Te permito cualquier desliz absurdo, la humillación, los morbos, las manías, que te gusten las chicas del anuncio de medias, o que quieras ser mi amante después de haber dejado de quererme. Yo lo soportaría todo, excepto la ingratitud que nace del olvido.
Ha llegado la hora de matar al dragón, de acabar para siempre con el monstruo de las fauces terribles y los ojos de fuego. Hay que matar a este dragón ya todos los que a su alrededor se reproducen. Al dragón de la culpa y al dragón del espanto, al del remordimiento estéril, al del odio, al que devora siempre la esperanza, al del miedo, al del frío, al de la angustia.
Dime cuál es el puente que separa tu vida de la mía, en qué hora negra, en qué ciudad lluviosa, en qué mundo sin luz está ese puente y yo lo cruzaré.
Repíteme otra vez que la pareja del cuento fue feliz hasta la muerte, que ella no le fue infiel, que a él ni siquiera se le ocurrió engañarla. Y no te olvides de que, a pesar del tiempo y los problemas, se seguían besando cada noche. Cuéntamelo mil veces, por favor: es la historia más bella que conozco.
Ver el alba contigo, ver contigo la noche y ver de nuevo el alba en la luz de tus ojos.
Ahora lo sé. Conozco ya tu oficio: lanzador de cuchillos. Has lanzado contra mi corazón el más certero.
No pude confesarte dónde había estado tanto tiempo, ni explicarte mi vuelta inesperada. Sólo pude hacerte sospechar que en aquel año te había sido infiel impunemente.
Que tu recuerdo ponga lágrimas en los ojos de quien nunca te dijo que te amaba.
Vamos a hacer limpieza general o, mejor todavía, una mudanza que nos permita abandonar las cosas sin tocarlas siquiera, sin mancharnos, dejándolas donde han estado siempre; vamos a irnos nosotros, vida mía, para empezar a acumular de nuevo. O vamos a prenderle fuego a todo y a quedarnos en paz, con esa imagen de las brasas del mundo ante los ojos y con el corazón deshabitado.
Me dice que no estoy enamorada, y a veces me dan ganas de jurarle que olvidaría el sol entre sus brazos, o que quisiera estar besando siempre sus labios o que no me importa el tiempo cuando me mira oscuro, fijo, loco.

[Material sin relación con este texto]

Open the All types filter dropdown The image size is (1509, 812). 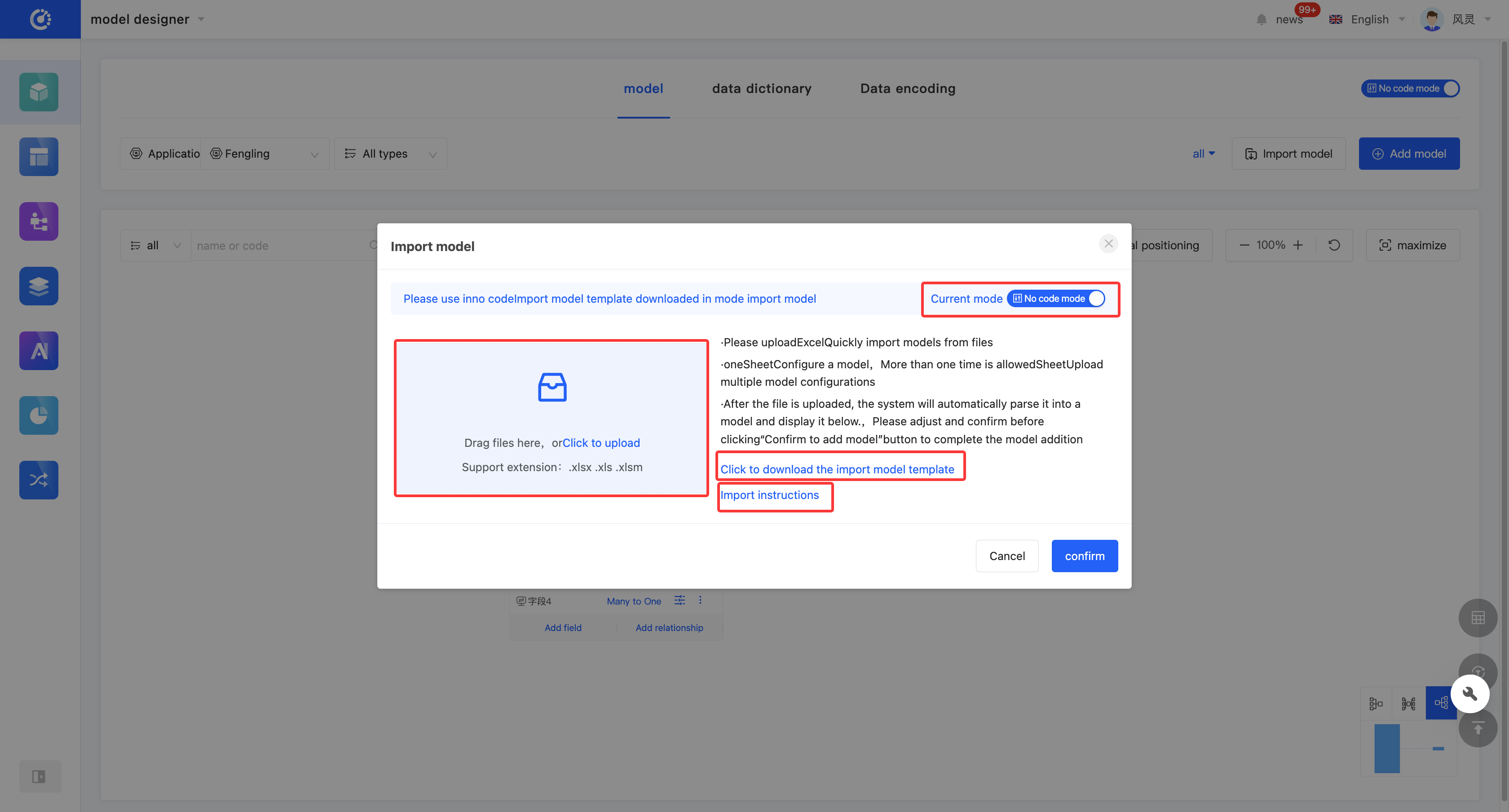click(391, 154)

Pero llegaste tú. Con tu mirada, descarada y valiente, hiciste inútil toda la autoridad de mi corona. Tú, más fuerte o más débil que los otros, mereciste el indulto y mereciste ser el capricho de tu reina, y siempre, mientras que yo no ordene lo contrario, deberás ser mi amante.
Yo lo soportaría todo, excepto la ingratitud que nace del olvido.
Resulta que la vida no era solo empujar, ni un juego de dudosos espejismos. No había que perderse dando vueltas en una puerta giratoria, ni desconfiar de todos los reflejos, ni creer cualquier cosa sólo porque la imagen parecía verdadera. Había que encontrar el punto justo donde azar y destino son lo mismo, el exacto momento en que la puerta giratoria te ofrece una salida.